Sri Lanka’s new government presented its plan for a new constitution aimed at devolving power.
The move comes as reformist President Maithripala Sirisena’s administration takes some steps to promote post-conflict reconciliation and address alleged war crimes committed during the 26-year conflict between government troops and Tamil Tiger rebels.
Sirisena, who unseated former leader Mahinda Rajapaksa in a bitterly contested poll last year, promised a new constitution to strengthen democracy and fundamental rights.
According to the document presented to parliament, the government intends to strengthen democratic rights, promote national reconciliation and establish a political culture that respects the rule of law.

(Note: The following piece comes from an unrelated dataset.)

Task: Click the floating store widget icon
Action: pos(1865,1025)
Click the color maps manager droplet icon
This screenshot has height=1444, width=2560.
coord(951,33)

The new constitution will also guarantee fundamental rights and freedoms that assure human dignity and promote responsible and accountable government.
The main idea is to devolve power to the grassroot level and strengthen democracy in order to prevent another war.
Some opposition members, however, have alleged that the new constitution has been drafted to please some Western nations and to dilute the main religion, Buddhism, in Sri Lanka. The government has rejected such accusations.
Ethnic minority Tamils were often favoured for higher government positions under British colonial rule.
After independence in 1948, many lost their positions as successive governments pursued language and other policies favouring the majority Sinhalese population.
Tensions erupted into a fully fledged armed conflict in 1983 that only ended when government forces seized the last areas controlled by the separatist Liberation Tigers of Tamil Eelam (LTTE).
This move aims at preventing the sort of ethnic tensions that led to a long and bitter civil war that ended in 2009.